Importance of sample size on the quality and utility of AI-based prediction models for healthcare.
Riley RD., Ensor J., Snell KIE., Archer L., Whittle R., Dhiman P., Alderman J., Liu X., Kirton L., Manson-Whitton J., van Smeden M., Moons KG., Nirantharakumar K., Cazier J-B., Denniston AK., Calster BV., Collins GS.
Rigorous study design and analytical standards are required to generate reliable findings in healthcare from artificial intelligence (AI) research. One crucial but often overlooked aspect is the determination of appropriate sample sizes for studies developing AI-based prediction models for individual diagnosis or prognosis. Specifically, the number of participants and outcome events required in datasets for model training and evaluation remains inadequately addressed. Most AI studies do not provide a rationale for their chosen sample sizes and frequently rely on datasets that are inadequate for training or evaluating a clinical prediction model. Among the ten principles of Good Machine Learning Practice established by the US Food and Drug Administration, the UK Medicines and Healthcare products Regulatory Agency, and Health Canada, guidance on sample size is directly relevant to at least three principles.
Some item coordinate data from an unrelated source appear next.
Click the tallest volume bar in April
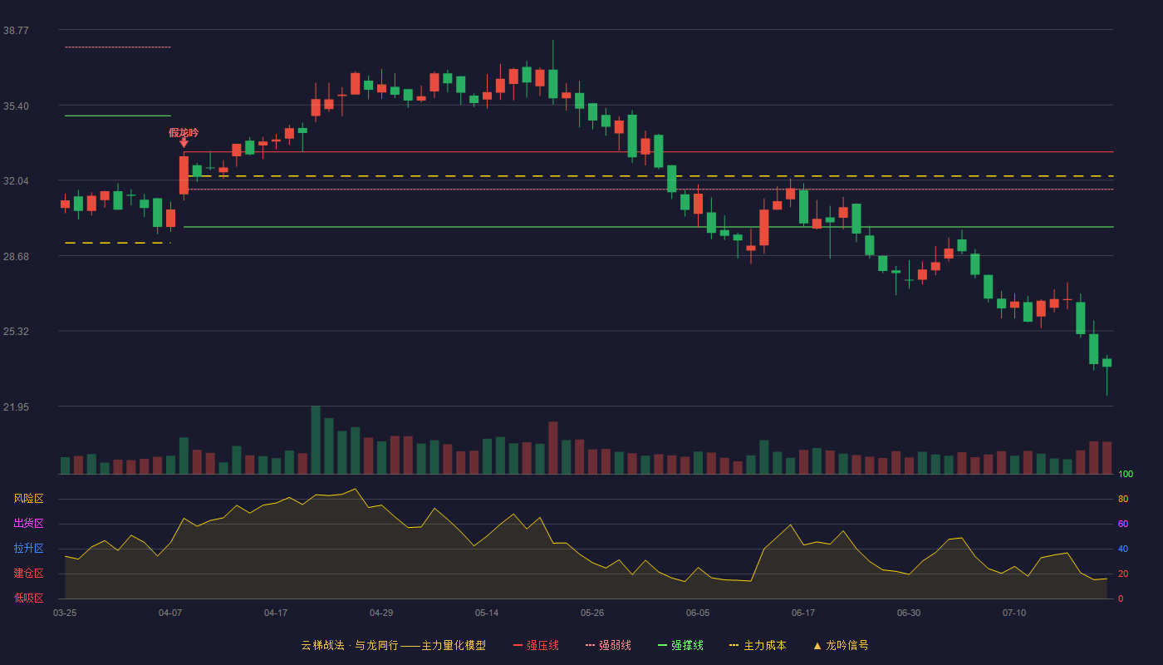This screenshot has width=1163, height=665. (x=316, y=440)
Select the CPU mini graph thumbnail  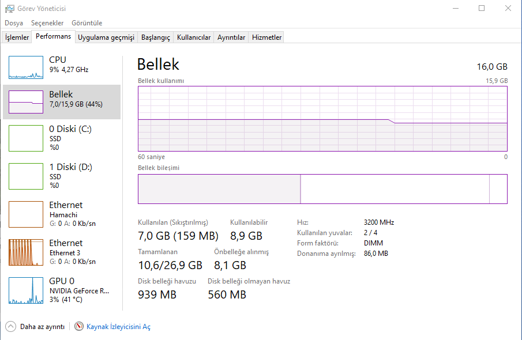pos(26,67)
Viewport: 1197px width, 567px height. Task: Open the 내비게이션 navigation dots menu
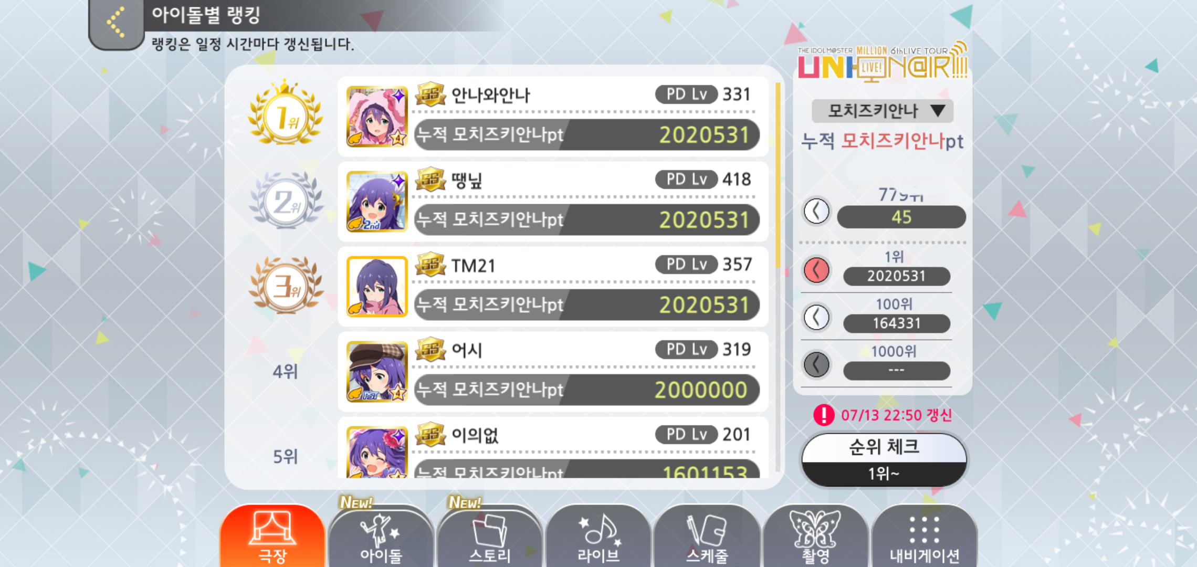click(x=924, y=536)
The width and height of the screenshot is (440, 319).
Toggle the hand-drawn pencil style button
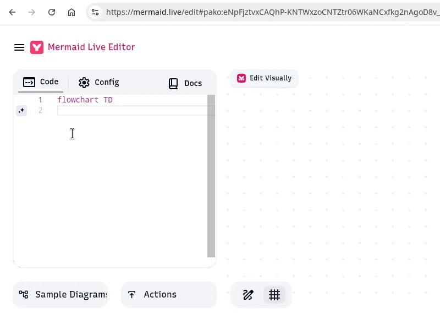click(x=248, y=295)
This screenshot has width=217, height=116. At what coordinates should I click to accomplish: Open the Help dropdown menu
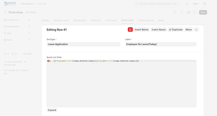(196, 4)
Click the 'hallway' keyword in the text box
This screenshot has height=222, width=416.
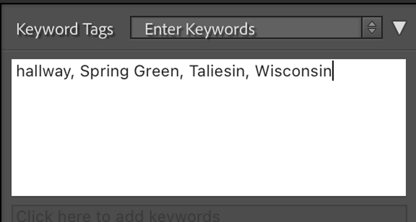pos(43,71)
To reinforce this recommendation, we outline seven reasons why inadequate sample size negatively affects model training, evaluation, and performance. Using a range of examples, we illustrate these issues and discuss the potentially harmful consequences for patient care and clinical adoption. Additionally, we address challenges associated with increasing sample sizes in AI research and highlight existing approaches and software for calculating the minimum sample sizes required for model training and evaluation.